2. Discussion of Related Art
Following the advancement in recent years of various electronic apparatuses, such as mobile phones, car navigation systems and the like, toward high performance and diversification, there has been continuous growth in the number of electronic apparatuses equipped with optically transparent touch panels at the front of their respective display devices (e.g., liquid crystal panels). A user of any such electronic apparatus operates it by pressing or touching the touch panel with a finger, a pen, a stylus, or another like tool while visually observing the display device through the touch panel. Therefore, a demand exists for touch panels that provide superior visibility and reliable operation.
Up to the present time, different types of touch panels, including resistance, capacitance, infrared, and surface sound-wave types, have been developed. The capacitance-type touch panel has advantages such as high accuracy and excellent transparency, and thus has been widely used.
A conventional capacitance-type touch panel includes a glass substrate, a transparent conductive layer, and four electrodes. The material of the transparent conductive layer is selected from a group consisting of indium tin oxide (ITO) and antimony tin oxide (ATO). The electrodes are made of metal and are separately formed on a surface of the transparent conductive layer. Further, a protective layer is formed on the surface of the transparent conductive layer that faces away from the substrate. The material of the protective layer has insulative and transparent characteristics.

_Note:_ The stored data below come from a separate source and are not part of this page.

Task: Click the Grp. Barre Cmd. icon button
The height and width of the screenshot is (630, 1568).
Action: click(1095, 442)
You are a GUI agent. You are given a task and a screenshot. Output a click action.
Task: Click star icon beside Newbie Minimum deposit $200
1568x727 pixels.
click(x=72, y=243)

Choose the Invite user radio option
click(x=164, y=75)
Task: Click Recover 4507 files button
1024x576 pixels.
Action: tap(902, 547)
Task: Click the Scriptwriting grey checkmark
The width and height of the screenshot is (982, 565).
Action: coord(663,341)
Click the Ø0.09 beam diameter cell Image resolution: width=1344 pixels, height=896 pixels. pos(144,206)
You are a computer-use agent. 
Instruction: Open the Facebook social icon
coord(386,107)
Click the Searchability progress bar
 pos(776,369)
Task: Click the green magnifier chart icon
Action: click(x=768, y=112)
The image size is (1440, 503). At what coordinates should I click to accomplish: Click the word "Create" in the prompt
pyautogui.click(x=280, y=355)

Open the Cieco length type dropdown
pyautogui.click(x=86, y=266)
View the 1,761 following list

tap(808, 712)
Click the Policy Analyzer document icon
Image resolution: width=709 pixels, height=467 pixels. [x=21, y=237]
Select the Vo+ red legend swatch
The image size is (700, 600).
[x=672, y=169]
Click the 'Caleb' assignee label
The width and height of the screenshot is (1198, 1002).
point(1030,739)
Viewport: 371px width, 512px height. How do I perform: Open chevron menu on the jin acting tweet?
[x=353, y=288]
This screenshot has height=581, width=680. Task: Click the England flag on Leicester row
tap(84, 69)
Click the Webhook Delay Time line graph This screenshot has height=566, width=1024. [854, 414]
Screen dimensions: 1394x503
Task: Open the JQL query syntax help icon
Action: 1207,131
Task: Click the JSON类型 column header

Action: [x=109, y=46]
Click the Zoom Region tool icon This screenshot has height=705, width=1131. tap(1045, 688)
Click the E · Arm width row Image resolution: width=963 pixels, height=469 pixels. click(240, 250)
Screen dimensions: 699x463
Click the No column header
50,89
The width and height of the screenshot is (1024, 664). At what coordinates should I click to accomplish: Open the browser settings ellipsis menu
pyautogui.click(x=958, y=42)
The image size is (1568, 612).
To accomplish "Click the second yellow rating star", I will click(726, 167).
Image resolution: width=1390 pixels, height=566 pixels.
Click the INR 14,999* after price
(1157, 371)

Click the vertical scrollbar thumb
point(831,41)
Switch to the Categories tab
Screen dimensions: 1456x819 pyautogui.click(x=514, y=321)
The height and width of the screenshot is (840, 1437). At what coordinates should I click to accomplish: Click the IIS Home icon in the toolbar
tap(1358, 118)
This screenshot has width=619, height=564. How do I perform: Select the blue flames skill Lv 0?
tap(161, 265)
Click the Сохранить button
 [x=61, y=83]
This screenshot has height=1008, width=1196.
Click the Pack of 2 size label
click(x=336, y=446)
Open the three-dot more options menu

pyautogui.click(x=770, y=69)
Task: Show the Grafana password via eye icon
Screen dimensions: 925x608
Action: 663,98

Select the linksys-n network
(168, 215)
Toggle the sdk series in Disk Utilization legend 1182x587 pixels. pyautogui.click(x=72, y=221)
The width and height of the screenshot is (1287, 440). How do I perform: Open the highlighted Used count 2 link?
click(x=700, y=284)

In operation, an upper surface of the touch panel is pressed/touched with a touch tool, such as a user's finger or an electrical pen. Visual observation of a screen on the liquid crystal display device provided on a back side of the touch panel is allowed. In use, due to an electrical field of the user, a coupling capacitance forms between the user and the transparent conductive layer. For high frequency electrical current, the coupled capacitance is a conductor, and thus the touch tool takes away a little current from the touch point. Currents flowing through the four electrodes cooperatively replace the current lost at the touch point. The quantity of currents supplied by the four electrodes is directly proportional to the distances from the touch point to the electrodes. A touch panel controller is used to calculate the proportion of the four supplied currents, thereby detecting coordinates of the touch point on the touch panel.
With the advent of roll-to-roll technology, e-papers (i.e., microencapsulated electrophoretic displays), flexible liquid crystal displays, and flexible organic light emitting displays (OLEDs) have been developed. Accordingly, a touch panel used with such flexible displays should be flexible too. However, the glass substrate of the above-described conventional touch panel is rigid. As such, the conventional touch panel is unsuitable for use with a flexible display. In addition, the ITO layer of the conventional touch panel has generally poor mechanical durability, low chemical endurance, and uneven resistance over an entire area of the touch panel. Furthermore, the ITO layer has relatively low transparency in humid environments. All the above-mentioned problems of the ITO layer tend to yield a touch panel with relatively low sensitivity, accuracy, and brightness. Moreover, the ITO layer is generally formed by means of ion-beam sputtering, and this method is relatively complicated.
What is needed, therefore, is to provide a flexible touch panel and a display device using the same having good durability, and high sensitivity, accuracy, and brightness.